Given a probability simplex ($$x_i \geq 0$$, $$i=1,\ldots,n$$) $$\begin{equation} \sum_{i=1}^n x_i=1, \end{equation}$$ I want to attempt integrations of various ("operator-monotone"-based https://pdfs.semanticscholar.org/d393/21f142432eddd2af0d3bd07235a63aca2019.pdf) functions over that subsection for which $$\begin{equation} x_i \geq x_{i-1}. \end{equation}$$

Further, I'm particularly interested in such integrations ($$n=4$$) with the additional ("absolute separability") constraint (eq. (3) in https://arxiv.org/pdf/quant-ph/0502170.pdf) $$\begin{equation} x_1 \leq x_3+2 \sqrt{x_2 x_4}. \end{equation}$$

What are my options for setting up the integrations (coordinate transformations might be of interest)? The particular integrations I have in mind are seemingly very challenging, and I may (probably) have to resort to numerical methods.
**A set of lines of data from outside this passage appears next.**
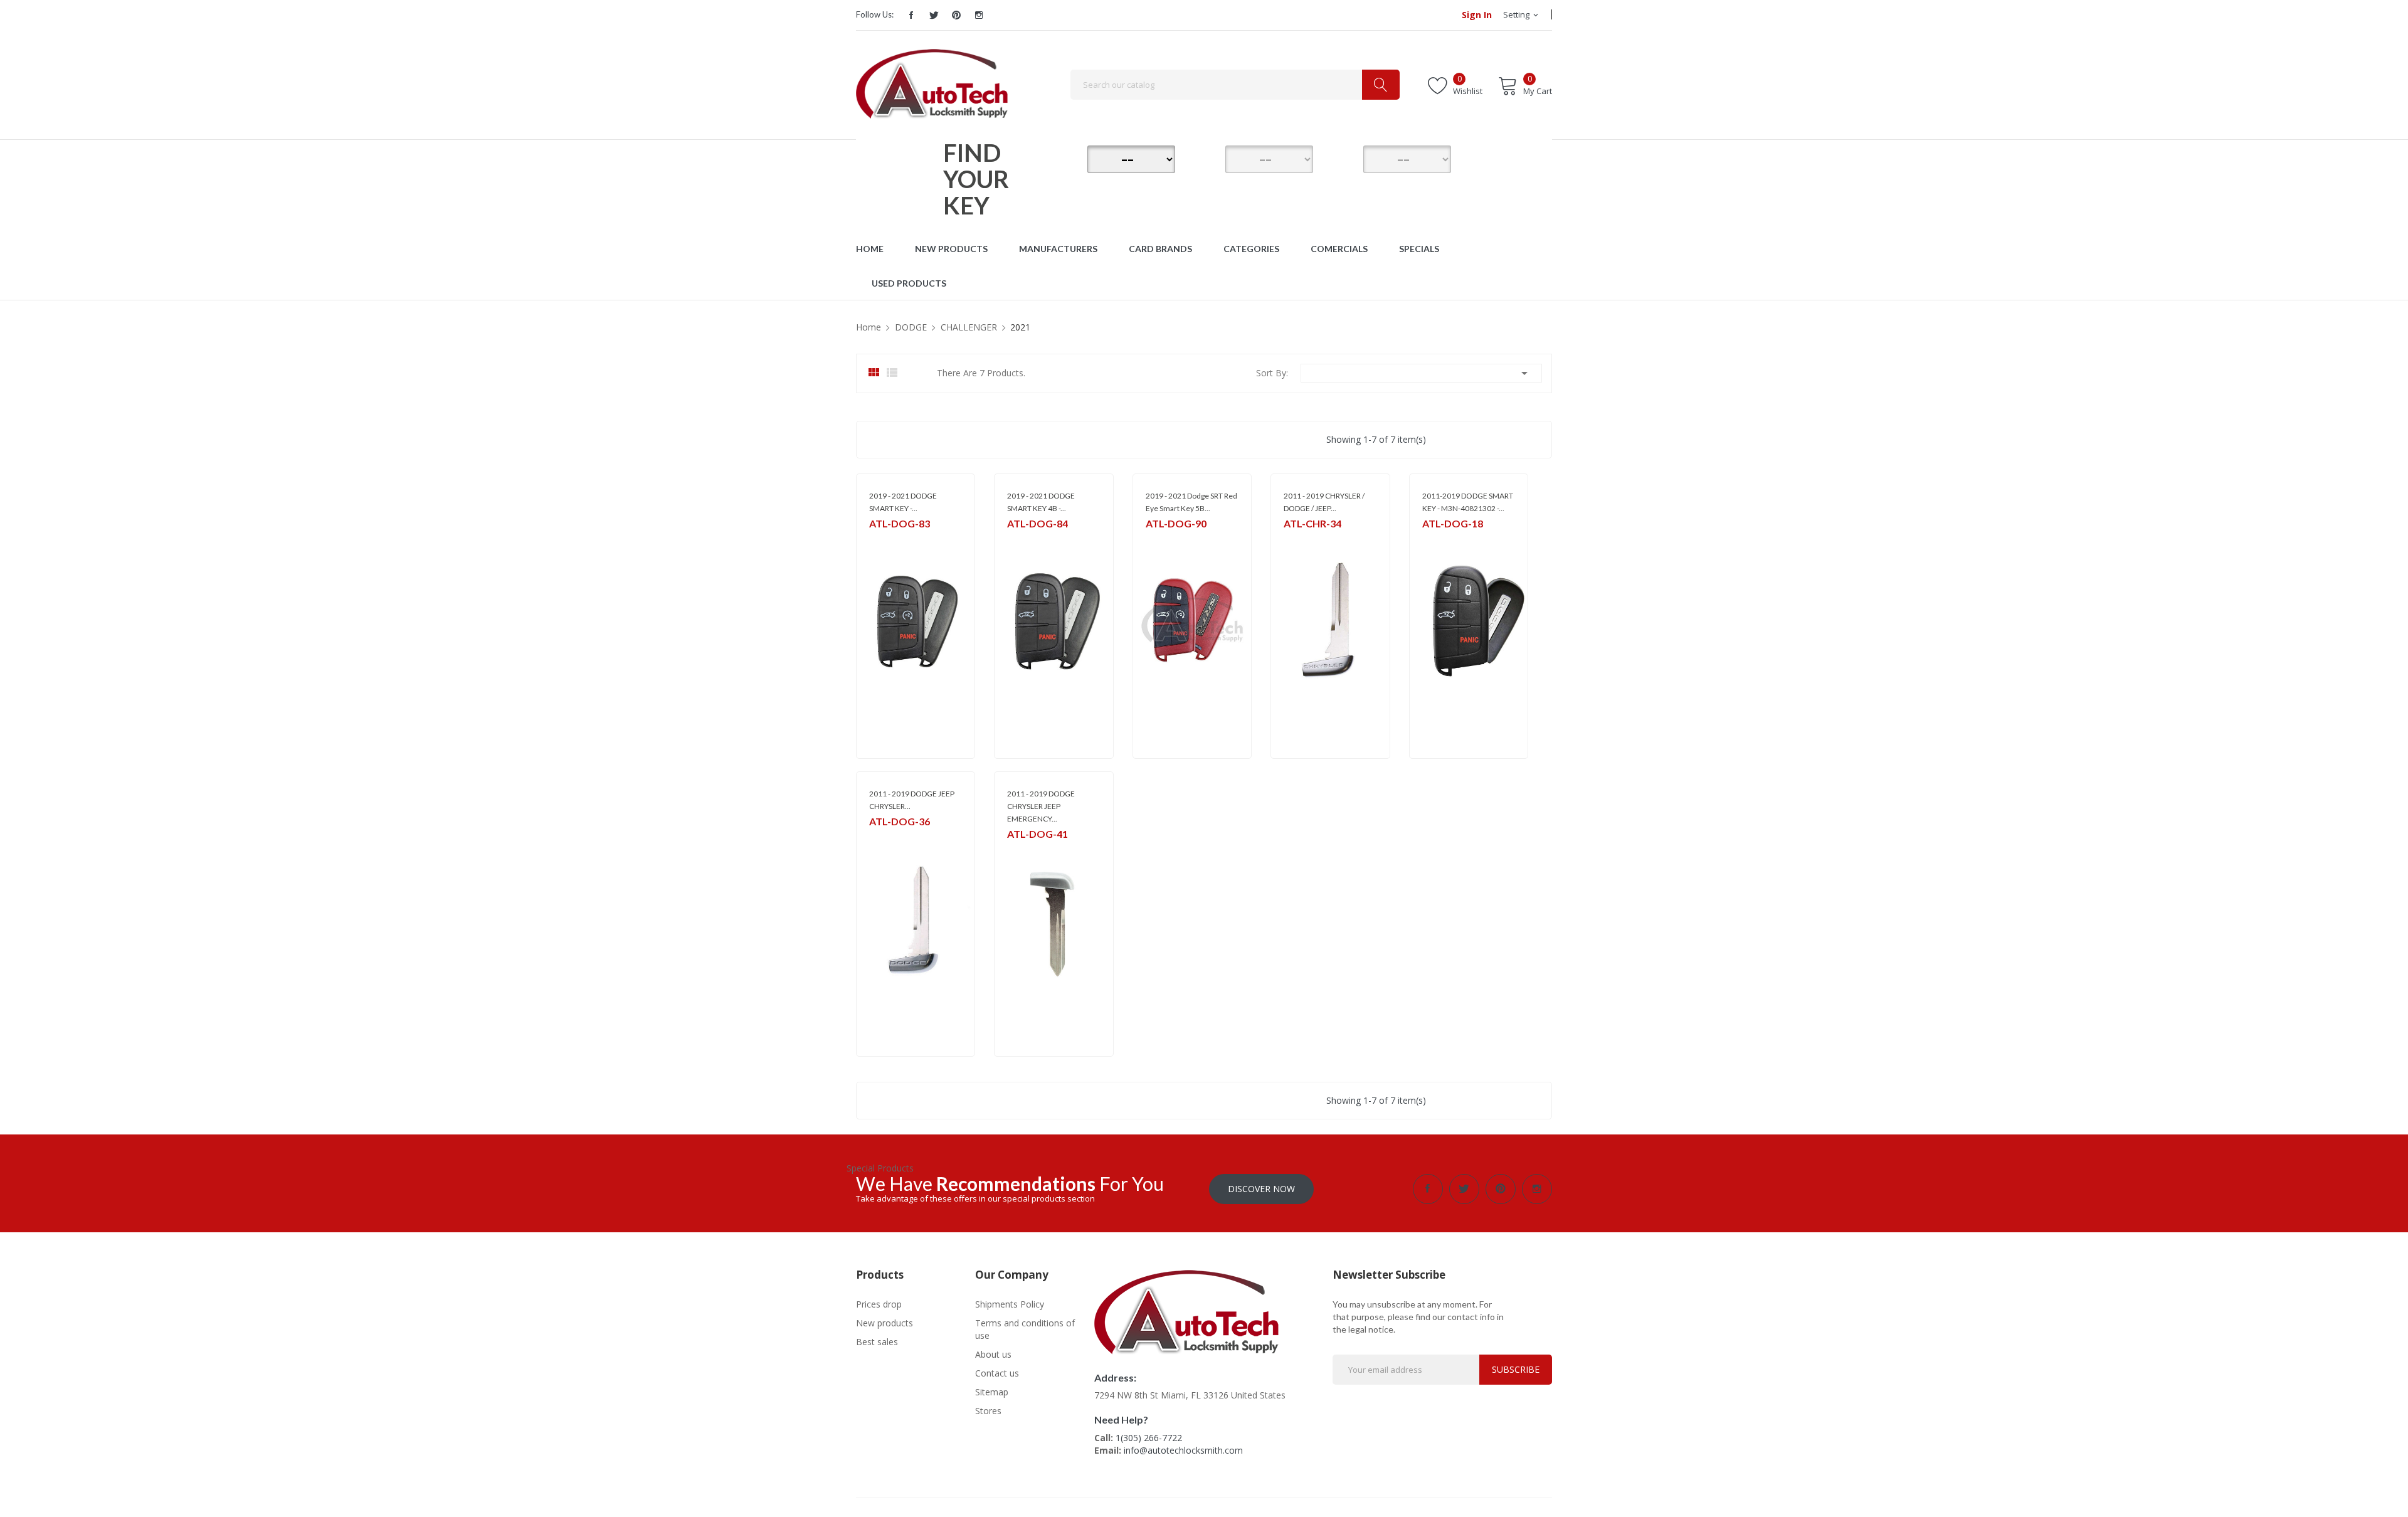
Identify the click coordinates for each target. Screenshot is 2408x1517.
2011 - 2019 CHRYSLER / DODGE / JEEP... (1324, 502)
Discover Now (1261, 1189)
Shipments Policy (1009, 1304)
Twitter (934, 15)
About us (993, 1354)
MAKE (1069, 157)
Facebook (911, 15)
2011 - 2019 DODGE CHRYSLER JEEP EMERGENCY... (1041, 806)
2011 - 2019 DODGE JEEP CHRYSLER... (911, 800)
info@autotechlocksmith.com (1183, 1450)
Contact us (997, 1373)
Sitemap (991, 1392)
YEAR (1345, 157)
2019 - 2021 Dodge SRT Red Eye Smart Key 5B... (1191, 502)
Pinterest (956, 15)
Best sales (877, 1342)
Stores (988, 1411)
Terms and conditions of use (1025, 1329)
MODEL (1207, 157)
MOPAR (882, 539)
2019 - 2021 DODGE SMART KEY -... (903, 502)
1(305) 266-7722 (1149, 1438)
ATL (1013, 850)
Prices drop (879, 1304)
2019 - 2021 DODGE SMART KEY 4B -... (1041, 502)
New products (884, 1323)
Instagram (979, 15)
Using the GenericCylindricalDecomposition command of Mathematica, we can express the integral of 1 over the 3-dimensional probability simplex as the sum of three integrations (for ease of presentation, I replace the subscripted variables $$x_i$$ by $$xi$$, $$i=1,2,3$$)
Integrate[1, {x3, 0, 1/4}, {x2, x3, 1/2 (1 - 2 x3)}, {x1, 1 - x2 - 2 x3, 1 - x2 - x3}] + Integrate[1, {x3, 0, 1/4}, {x2, 1/2 (1 - 2 x3), (1 - x3)/2}, {x1, x2, 1 - x2 - x3}] + Integrate[1, {x3, 1/4, 1/3}, {x2, x3, 1/2 (1 - x3)}, {x1, x2, 1 - x2 - x3}]
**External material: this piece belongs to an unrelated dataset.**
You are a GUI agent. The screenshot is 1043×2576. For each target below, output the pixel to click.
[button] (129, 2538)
The results of the three integrations are $$\left\{\frac{1}{192},\frac{1}{768},\frac{1}{2304}\right\}$$, respectively, summing to $$\frac{1}{144}$$, which is one-twenty-fourth ($$\frac{1}{4!}$$)of the integration ($$\frac{1}{6}$$) over the unordered simplex.
It remains now for my investigations to incorporate the absolute separability constraint, $$\begin{equation} x_1 \leq x_3+2 \sqrt{x_2 x_4}, \end{equation}$$ into the integrations.